In like a lion, out like a lamb

Wow, PPL Park is pretty. The City of Chester should be proud, although I'm sure they'd be a little happier if Glenn Davis stopped hitting the "urban blight" card quite so hard.

Chris Seitz is also having a fantastic game, which is honestly good to see. It wasn't as if he was making Robert Green money, so having him be synonymous with crummy keeping must have been difficult. The Union look really terrific today – it's a good day for MLS.

Okay, fine, no one cares NOW, but down the road, they will. Besides, is there any other news in the soccer world? Do I have to be the forty-thousandth person to pile on Fabio Capello?

Capello did everything but blame the ball, perhaps because he did already.

Twenty-four hours later Bob Bradley doesn't look so bad after all.

That's assuming that England would have been happy with a 2-2 result. To say that England were vulnerable on counter-attacks, aside from being a bit obvious, implies that England simply weren't going to continue going forward. It asks us to assume that England's defense was capable of shutting out Germany for more than twenty minutes at a time.

It asks, in short, to disregard the evidence of our eyes. We don't need video replay to tell that England got its ass kicked.

Unreasonable minds, however, may differ:

Who said this?

1. Geoff Hurst
2. Clint Dempsey
3. Diego Maradona
4. The keeper who earlier let in goal #2 between his freaking legs, and goal #3 off his arm. Presumably on the third goal he was still heartbroken over the Lampard miss.

If the goal had been missed in, oh, I dunno, the 86th minute, then yeah, you've got a real case for saying it changed the result. England had over a half left, plus momentum. The United States overcame a near-perfect equivalent situation when Clint Dempsey's go-ahead goal against Algeria was called back.
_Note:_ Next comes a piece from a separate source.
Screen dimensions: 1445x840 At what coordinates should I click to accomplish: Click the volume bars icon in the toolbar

So why couldn't England have continued their positive momentum?

If the England team and coaching staff hadn't tried to pass the buck, then maybe the call for goal-line replays would be received on its merits. Instead, it's the latest and least plausible of England's continual excuses.
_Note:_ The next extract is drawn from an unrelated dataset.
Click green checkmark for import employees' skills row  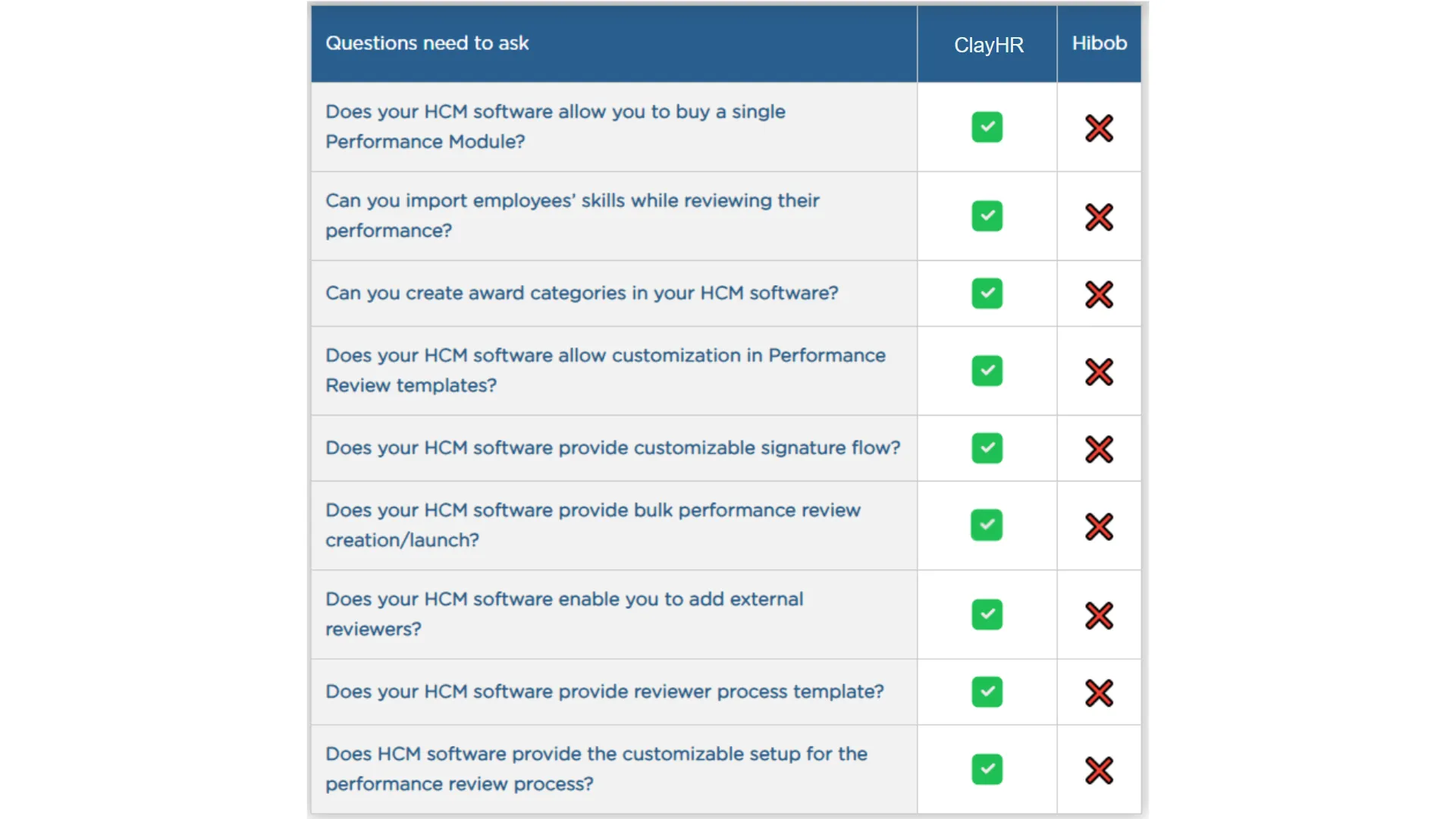click(x=987, y=216)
(EDIT – while we're here, a proper discussion of goal-line technology on its merits. David Bolt bravely takes the con, your fellow commenters pile on him for the pro.)

Much better was Javier Aguirre's example.

Well, okay, so Aguirre was passive-aggressive towards the refereeing. And okay, maybe Mexico could have handled adversity a tiny bit better. And maybe some of Aguirre's lineup decisions were Bradleyesque (Bozo Bautista?).

But it's always better to take responsibility.

….

….

Just like Landon Donovan.

….

Fine, it's none of our business. If Maury tells him he's the father, he'll step up, and that ends the matter. I understand that.

But that kid better not be playing for England in twenty years.